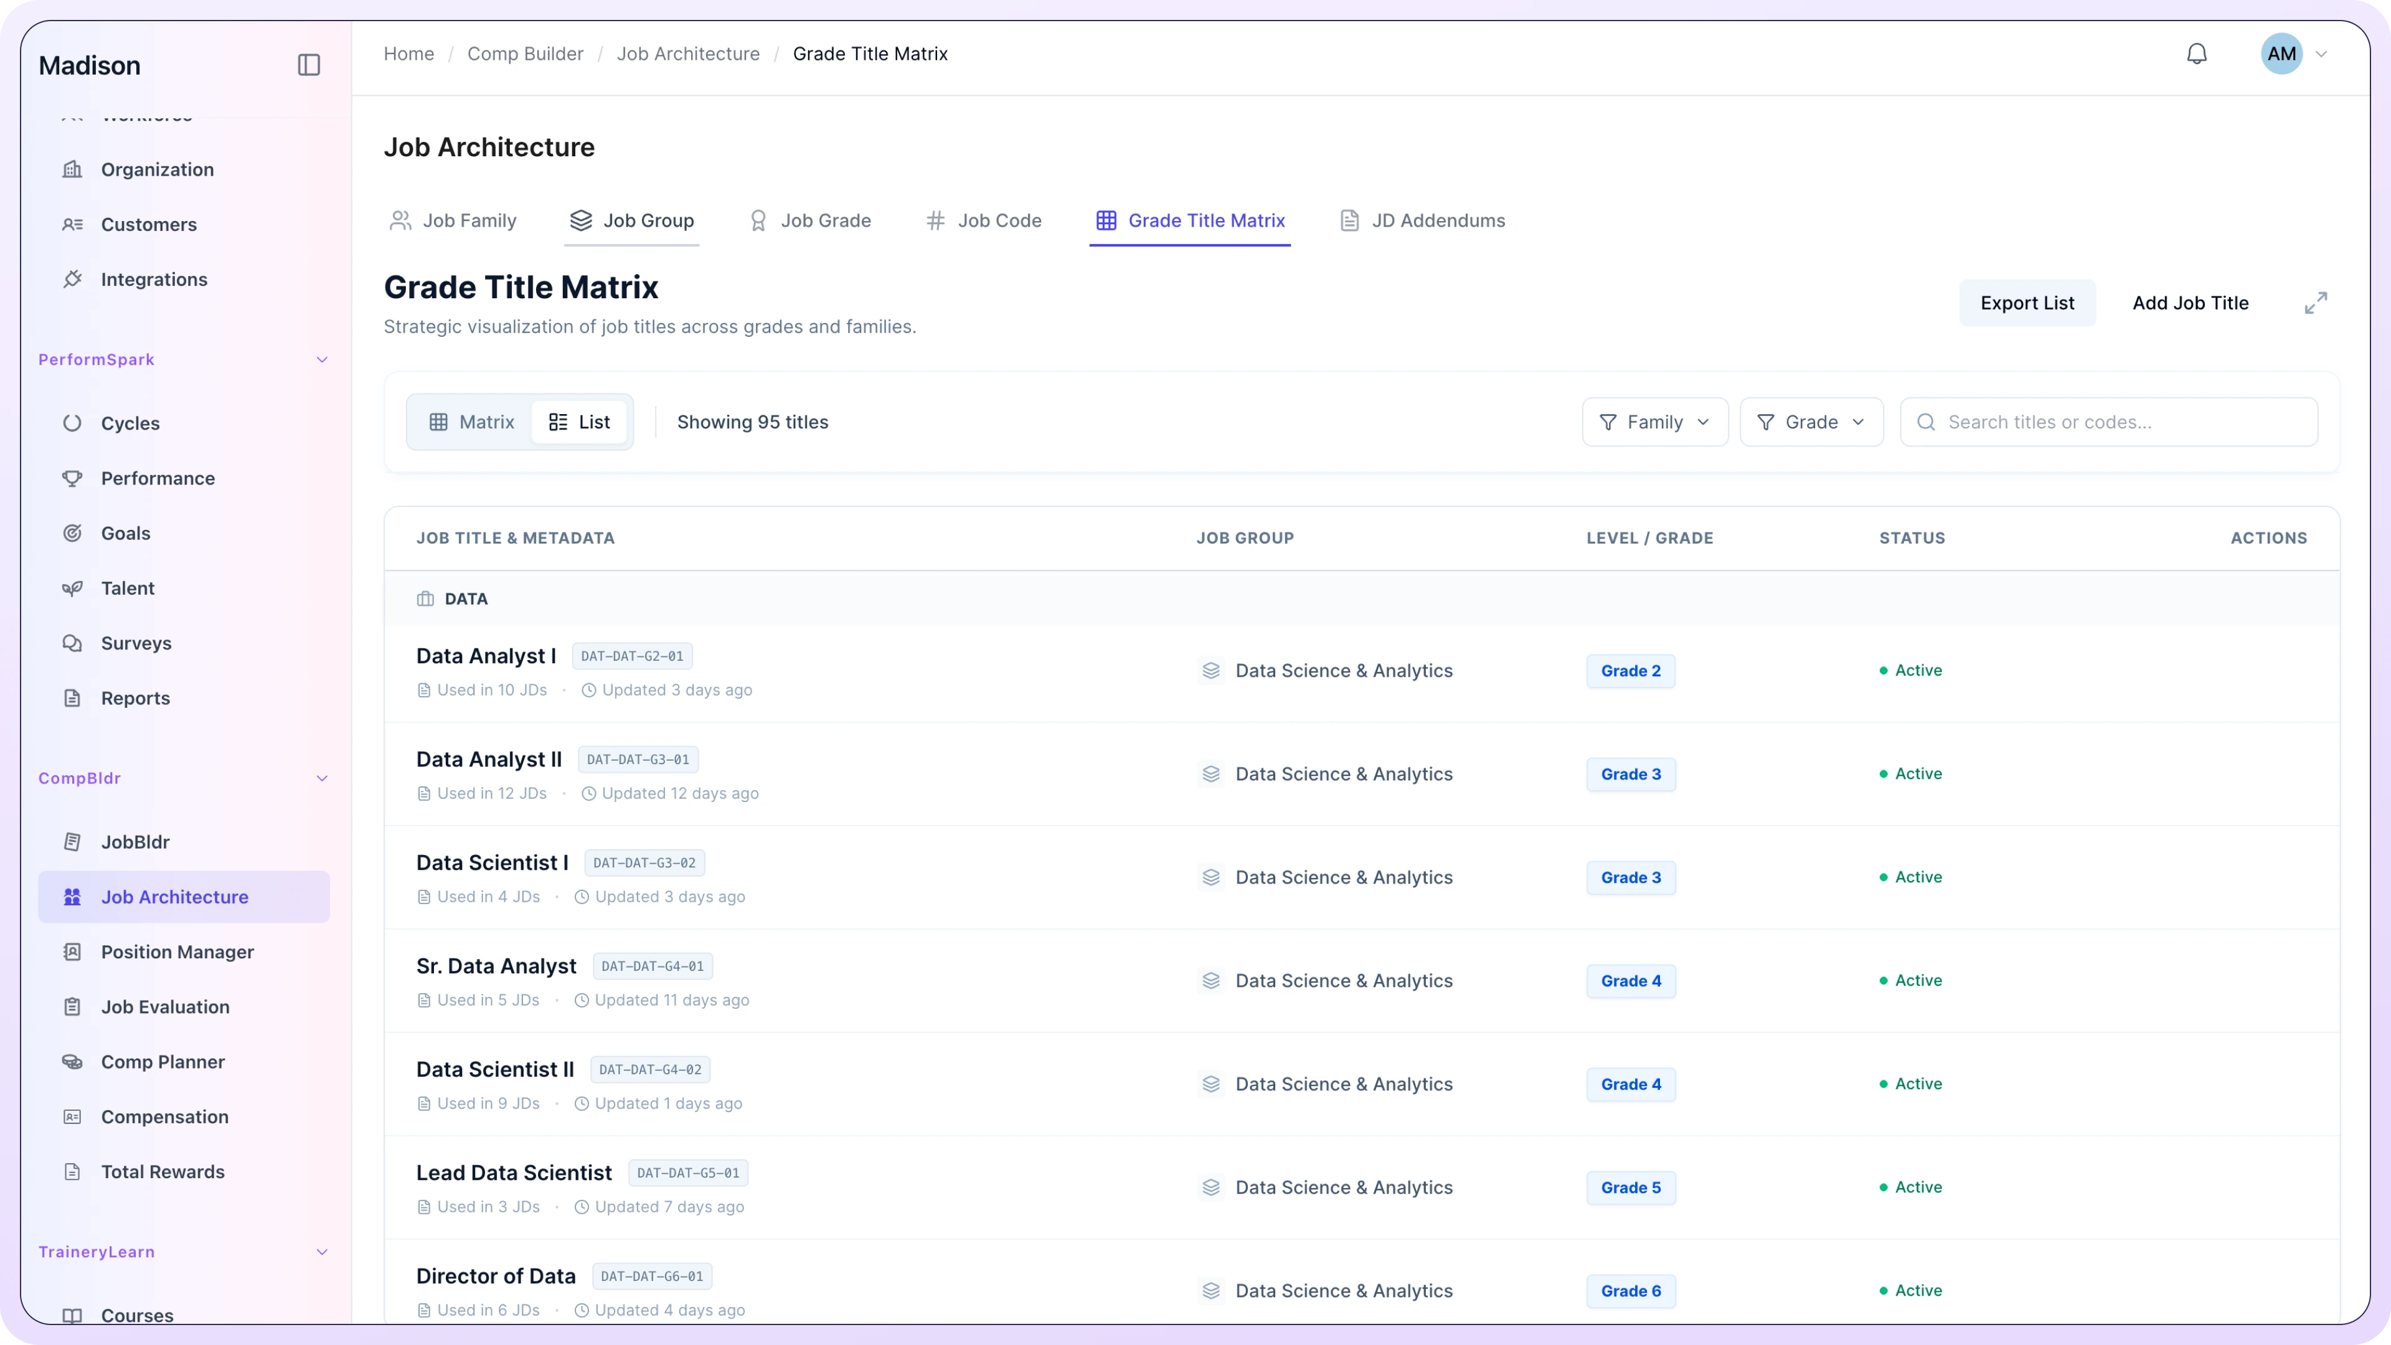Open the JD Addendums tab
The height and width of the screenshot is (1345, 2391).
pos(1422,221)
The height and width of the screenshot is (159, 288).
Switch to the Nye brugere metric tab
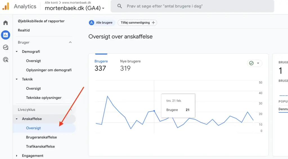130,65
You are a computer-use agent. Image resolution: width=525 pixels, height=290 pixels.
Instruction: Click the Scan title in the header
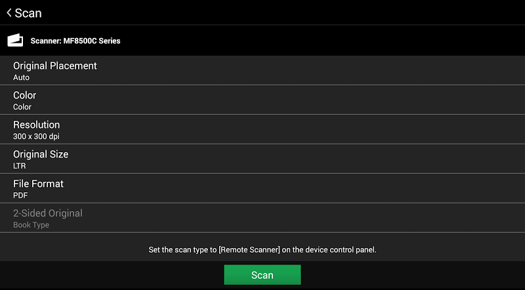pos(28,13)
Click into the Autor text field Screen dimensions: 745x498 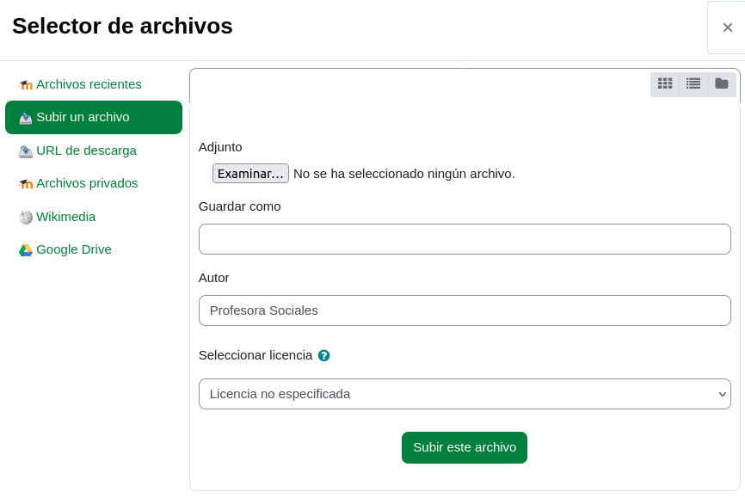pos(465,310)
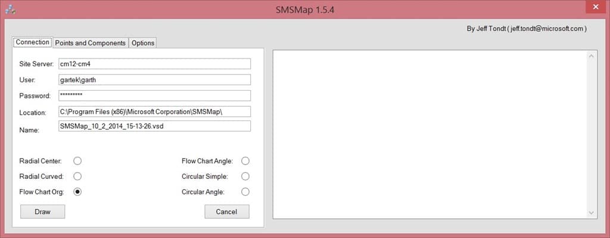Click the Cancel button
Image resolution: width=610 pixels, height=238 pixels.
coord(227,212)
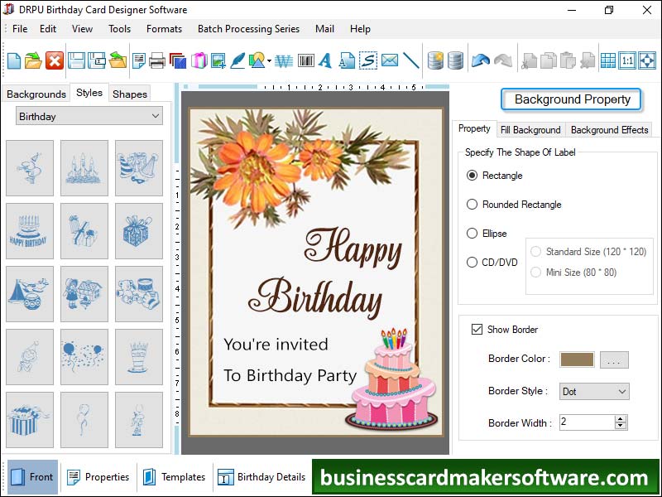Screen dimensions: 662x497
Task: Change the Border Color swatch
Action: [578, 361]
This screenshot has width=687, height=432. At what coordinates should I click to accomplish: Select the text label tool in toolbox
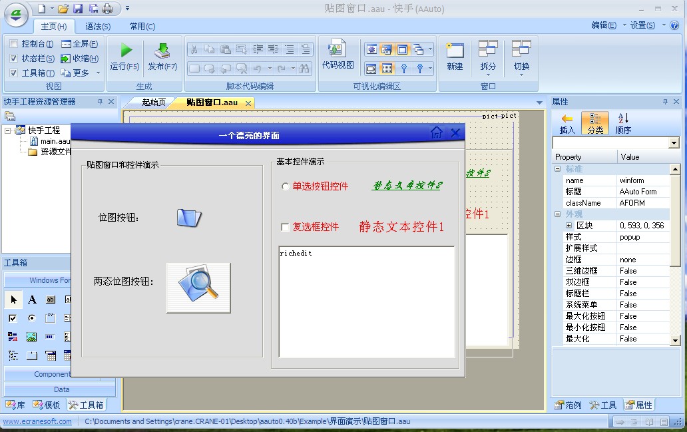[32, 300]
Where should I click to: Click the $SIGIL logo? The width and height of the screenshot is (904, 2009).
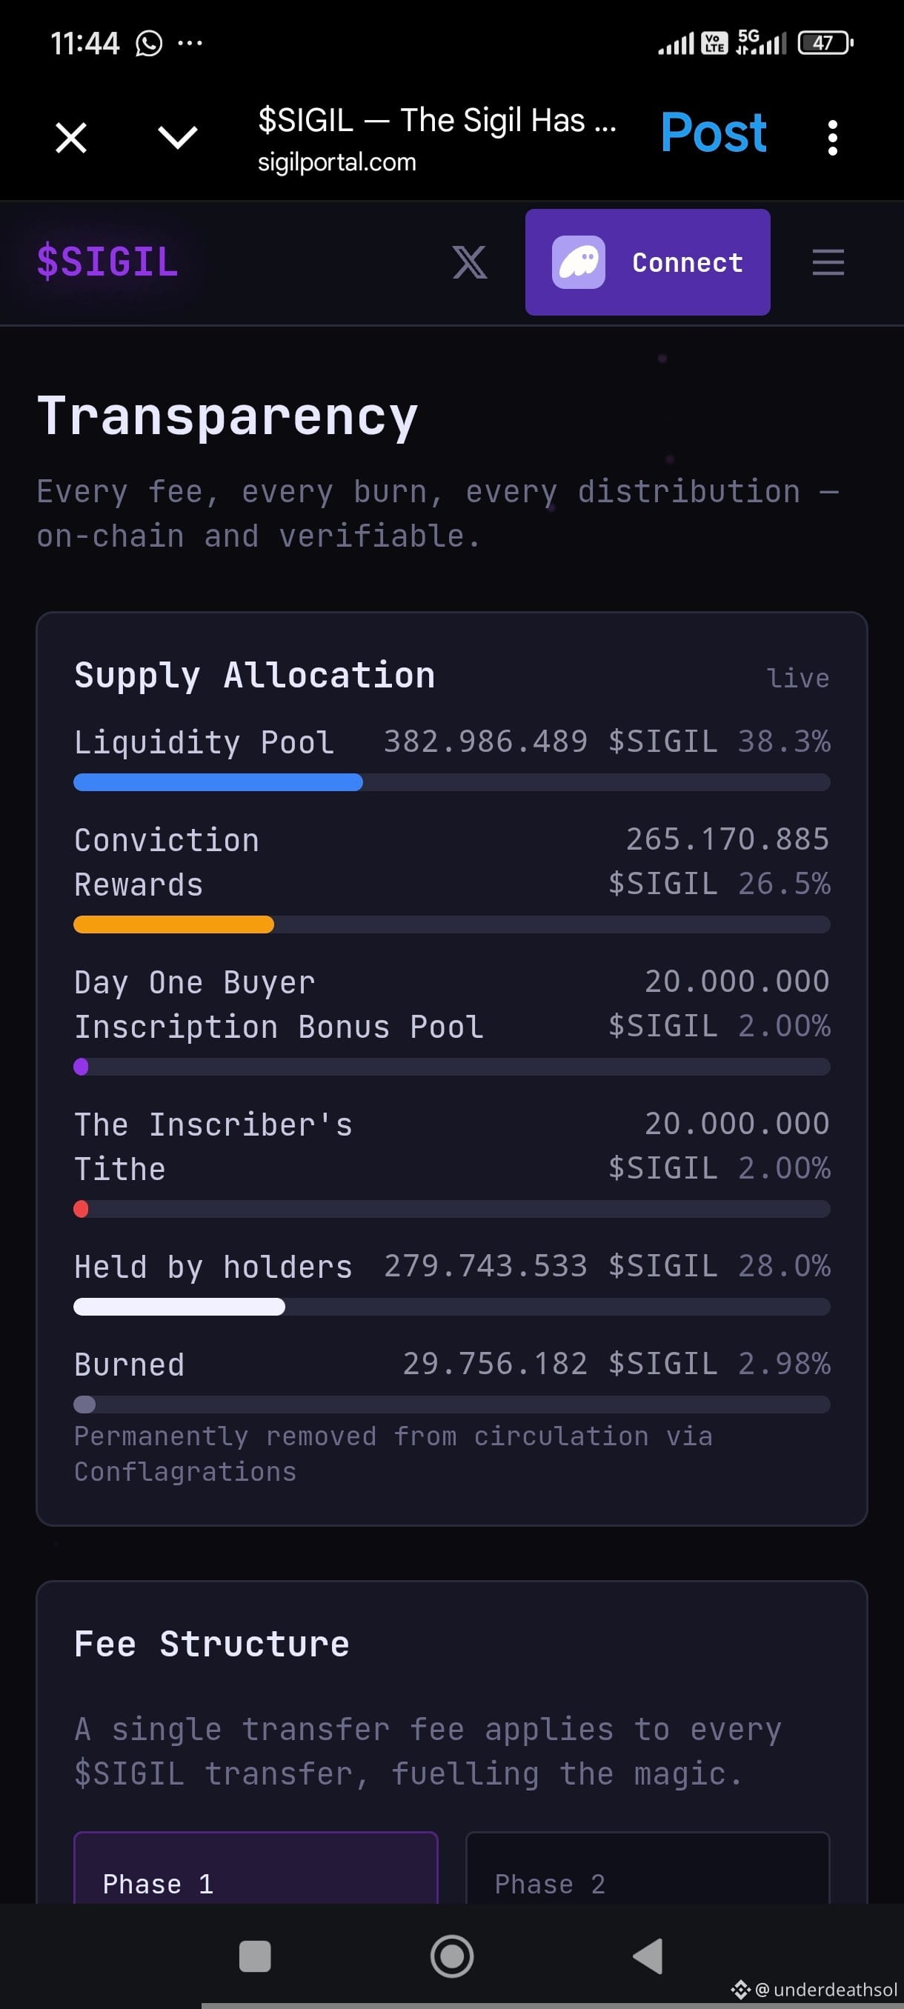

==========

** TASK DETAILS **
Express the stretch of the listing from the line containing "This screenshot has" through the end of the listing as a JSON list of strings, one string per line, with blank lines and the pictures left out.

** ANSWER TO THE PROBLEM **
[
  "This screenshot has width=687, height=432. At what coordinates should I click to accomplish: Select the text label tool in toolbox",
  "[32, 300]",
  "Where should I click to: Click the $SIGIL logo? The width and height of the screenshot is (904, 2009)."
]